Questions: Non-Conservative Forces and Energy Dissipation
5 questions to test your understanding
Score: 0 / 5
Question 1 Multiple Choice
A 1 kg block slides 2 m across a rough floor (kinetic friction force = 3 N), then slides back 2 m to its starting position. What is the total work done by friction over the round trip?
A0 J — the block returns to its starting position, so net displacement is zero
B−12 J — friction opposes motion in both directions, doing −6 J each way
C+12 J — friction does positive work when the block returns
D−6 J — friction only does work on the outward leg
Friction always opposes motion, so it does negative work on both legs of the journey. Going forward: W = −(3 N)(2 m) = −6 J. Returning: friction now points backward (opposing the return motion), again doing W = −6 J. Total: −12 J. This is the defining behavior of non-conservative forces — unlike gravity (which does zero net work on a round trip), friction dissipates energy on every leg regardless of direction. Net displacement of zero does not mean zero work done by friction.
Question 2 Multiple Choice
A student explains: 'Friction converts kinetic energy to heat, so friction violates conservation of energy — the mechanical energy lost is simply gone.' What is wrong with this reasoning?
ANothing — friction does violate conservation of energy at the macroscopic scale
BFriction converts mechanical energy to thermal energy (heat and internal energy of the materials), but total energy across all forms is conserved. The mechanical energy portion decreases, but thermal energy increases by exactly the same amount
CThe student is wrong because friction converts thermal energy into mechanical energy
DThe student is correct, but only for large friction forces where the effect becomes significant
Energy conservation holds universally — friction does not destroy energy, it converts it. When a block slides to a stop, kinetic energy becomes thermal energy: the floor and block get slightly warmer. The first law of thermodynamics ensures total energy (mechanical + thermal + internal) is constant. What friction does destroy is the *mechanical* portion of energy — it cannot be recovered as mechanical energy without external input. This is a crucial distinction: 'mechanical energy is not conserved' ≠ 'total energy is not conserved.'
Question 3 True / False
A non-conservative force cannot be described by a potential energy function because the work it does between two points depends on the path taken, not just the endpoints.
TTrue
FFalse
Answer: True
True — this is the defining criterion. A conservative force has path-independent work: the work done moving from A to B is the same regardless of the route, and this is exactly what allows a potential energy function to exist (V(B) − V(A) = −W). Friction's work depends on path length, not just endpoints: the longer the path, the more friction dissipates. A round trip with friction always costs energy; the same round trip under gravity costs nothing. This path-dependence is why no potential energy function for friction exists.
Question 4 True / False
A frictionless pendulum and a pendulum with air resistance are physically equivalent in energy terms, because both conserve total energy.
TTrue
FFalse
Answer: False
False — they are not equivalent. A frictionless pendulum conserves total *mechanical* energy (KE + PE) and is time-reversible: playing the motion backward produces a physically valid sequence. A pendulum with air resistance continuously converts mechanical energy to thermal energy; total energy is conserved only if thermal energy is included, but the mechanical portion shrinks irreversibly. The two systems are also dynamically different: the air-resistance pendulum has a decreasing amplitude and eventually stops; the frictionless pendulum oscillates indefinitely. Physical equivalence would require them to be indistinguishable — they are not.
Question 5 Short Answer
Explain why non-conservative forces make physical processes irreversible. What would have to happen for a block sliding to a stop due to friction to 'play backward' as a valid physical process?

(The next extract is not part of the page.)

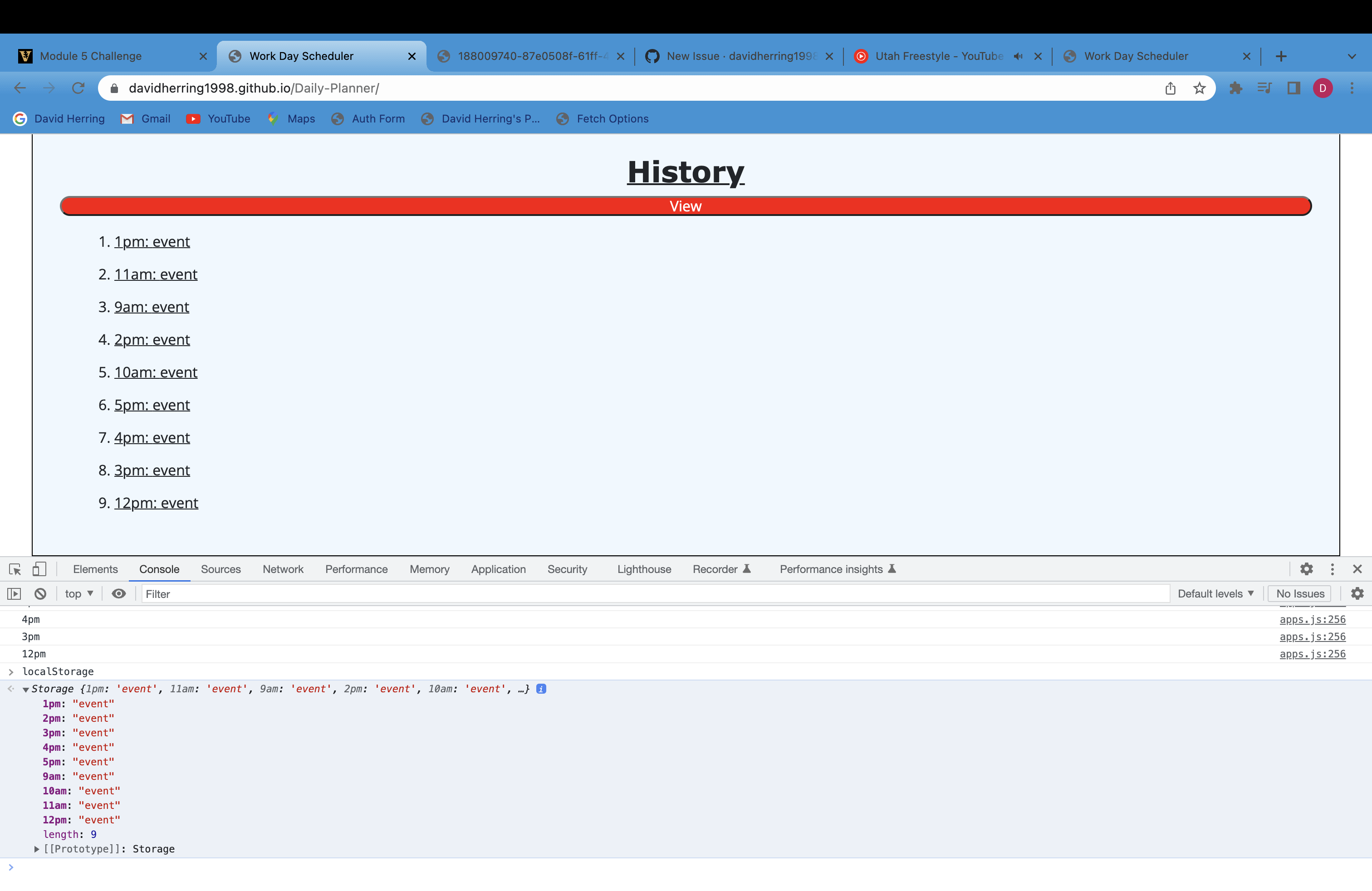Create a live expression with the eye icon
The width and height of the screenshot is (1372, 891).
coord(119,593)
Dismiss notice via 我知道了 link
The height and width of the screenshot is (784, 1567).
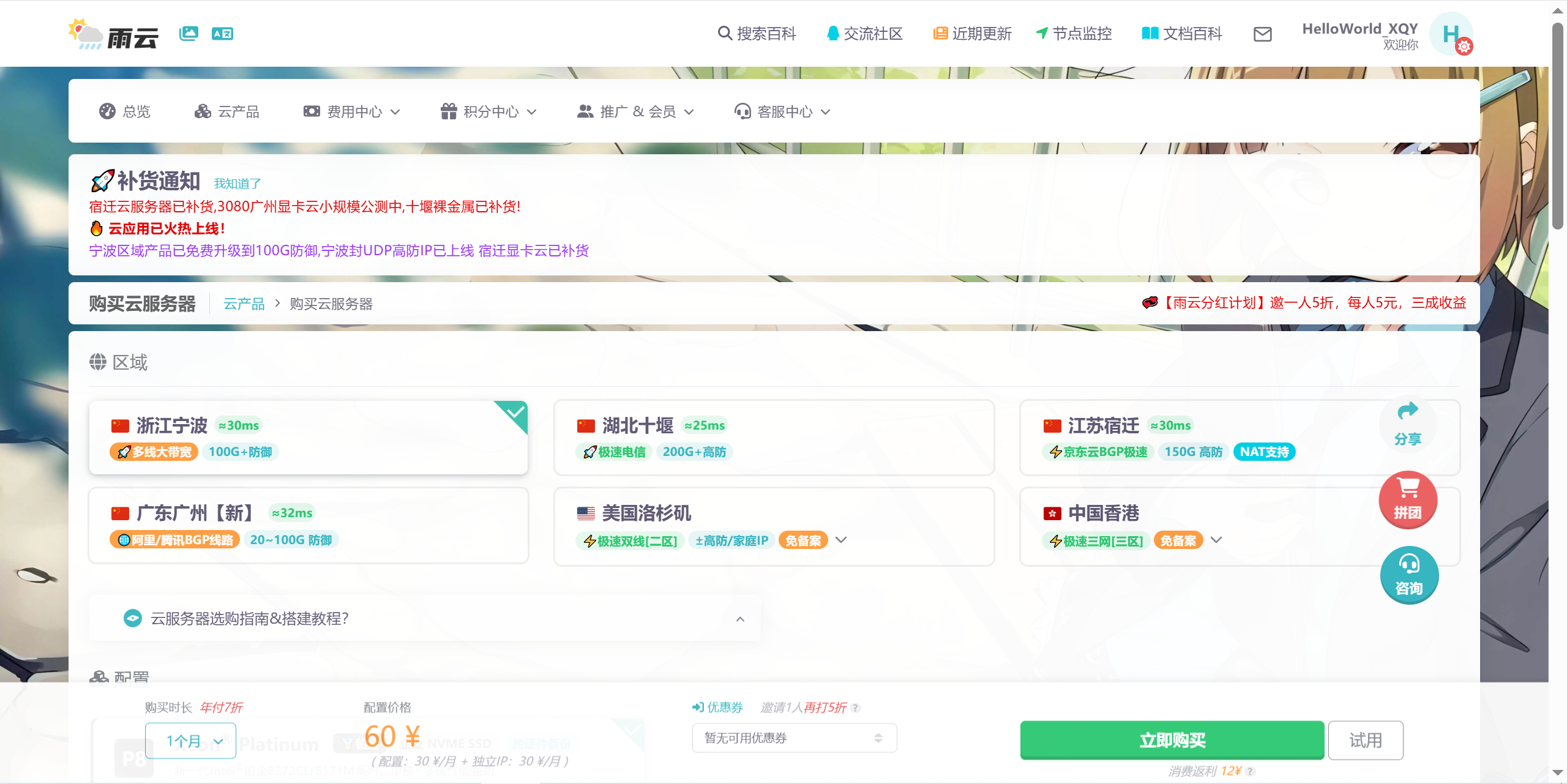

Think about your answer, then reveal below.
Model answer: For the motion to play backward, the thermal energy dispersed into the floor and block would need to spontaneously reconcentrate and accelerate the block — heat flowing from slightly warmer materials into organized kinetic energy. This never happens spontaneously; it would violate the second law of thermodynamics. Non-conservative forces generate a definite direction in time: the forward slide is characterized by kinetic energy converting to heat and entropy increasing. The reverse process would require entropy to decrease spontaneously. Conservative systems are time-reversible because their equations of motion are symmetric under t → −t; non-conservative dissipation breaks this symmetry, giving physical processes an arrow of time.
This irreversibility is the mechanical foundation of the second law — the tendency toward increased entropy in isolated systems. Every real system has some dissipation (even 'near-frictionless' systems have air resistance, internal friction, electromagnetic radiation), which is why thermodynamic irreversibility is universal. Non-conservative forces are the bridge between Newton's time-symmetric equations and the time-directed thermodynamic world we experience.